I'm new here, but a Super Cub owner, originally from the UK, now living in Australia. I have a couple of questions about the Beaver's and the Norseman's performance on wheels.
Can anyone give me a typical cruise speed and fuel burn for each, moderately loaded?
How do the handling characteristics of the two compare, particularly on landing obviously.
Wheeler vs three pointer -- any thoughts?
Any other thoughts on complexity to operate / maintain?
Thanks in advance,
The Norseman with the wooden wing and fabric is better hangared for sure. 1340 not quite as reliable as the 985 but both very reliable. You need someone around who has worked on the radials as they are completely different than any conventional engine. The Norseman only has a couple of AD's and isn't acquiring any more with the limited hours they are flying. The Beaver on the other hand has stacks of AD's and every time Transport Canada walks by they give it another one. Mostly generated by salt dogs but everybody has to play. What are you planning to use it for?

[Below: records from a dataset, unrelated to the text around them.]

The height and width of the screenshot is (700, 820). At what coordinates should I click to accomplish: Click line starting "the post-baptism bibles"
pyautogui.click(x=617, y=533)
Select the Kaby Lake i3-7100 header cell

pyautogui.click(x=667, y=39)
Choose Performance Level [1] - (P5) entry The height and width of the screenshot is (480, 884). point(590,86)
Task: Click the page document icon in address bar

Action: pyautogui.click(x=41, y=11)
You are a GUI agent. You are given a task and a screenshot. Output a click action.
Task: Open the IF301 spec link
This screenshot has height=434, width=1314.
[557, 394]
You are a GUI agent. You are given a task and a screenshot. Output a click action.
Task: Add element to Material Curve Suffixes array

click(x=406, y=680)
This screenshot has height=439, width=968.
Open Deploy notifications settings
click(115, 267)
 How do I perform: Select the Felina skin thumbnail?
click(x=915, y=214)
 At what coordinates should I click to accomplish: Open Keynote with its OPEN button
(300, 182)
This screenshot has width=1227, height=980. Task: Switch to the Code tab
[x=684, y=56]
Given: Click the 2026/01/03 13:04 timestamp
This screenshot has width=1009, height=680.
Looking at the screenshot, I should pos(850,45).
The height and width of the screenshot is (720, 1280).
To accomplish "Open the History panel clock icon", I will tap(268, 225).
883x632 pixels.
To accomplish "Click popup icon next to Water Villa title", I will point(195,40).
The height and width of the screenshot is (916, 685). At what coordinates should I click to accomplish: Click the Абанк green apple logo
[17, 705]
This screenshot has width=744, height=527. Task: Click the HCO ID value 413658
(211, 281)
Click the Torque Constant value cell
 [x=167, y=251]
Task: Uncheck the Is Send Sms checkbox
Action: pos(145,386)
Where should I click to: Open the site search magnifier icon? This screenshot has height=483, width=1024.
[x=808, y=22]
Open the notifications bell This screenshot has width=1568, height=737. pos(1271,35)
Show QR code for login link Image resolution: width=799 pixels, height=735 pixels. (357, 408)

Never flew a Norseman on wheels, just floats and skiis. A much better floater than a Beaver IF you have lots of lake because it is not a STOL airplane. Non steerable tailwheel and vintage drum brakes can make it a groundlooper if you get careless but on your toes, just a great airplane. The Beaver is a more tractable airplane on the ground because of more modern disc brakes.
The Beaver is a more modern airplane but for the floatplane crew it is more difficult to dock if you have to do it by by yourself, mostly because it is more difficult to slide across the cockpit to exit the right side.
3 main fuel tanks on the Beaver are in the belly. Optional wing tip fuel tanks must be a bitch to refuel out in the bush because you need a tall ladder.
Main fuel tanks in a Norseman are in the wings but there are awkward but useable steps to climb up the side of the fuselage, onto the base of the windshield and up on the roof of the cockpit. Optional fuel tanks on a Norseman are in the belly.
Beaver has about a 1400 to 1500 pound payload on wheels vs the 2000+ pounds of the Norseman.
Fabric covering and wooden wings of the Norseman is a consideration but the steel tube fuselage is easier to repair if required.
As mentioned in a previous post, the R985 radial engine in the Beaver and the R1340 engine in the Norseman are a different breed of beast than the flat 4 and 6 engines in spam cans so a pilot has to learn how to fly them properly and a mechanic has to be a bit nuts and must love to be covered in oil to work on them but treated right, they will produce.
These feelings just don't involve anyone else.
It is my understanding that the majority of ADs on Beavers were the result of shity maintenance by the operators back east. Just sayin.The Norseman only has a couple of AD's and isn't acquiring any more with the limited hours they are flying. The Beaver on the other hand has stacks of AD's and every time Transport Canada walks by they give it another one. Mostly generated by salt dogs but everybody has to play. What are you planning to use it for?
Beavers are a lot more common, everybody seems to love flying them. Parts availability is so good, you can rebuild it from a data plate.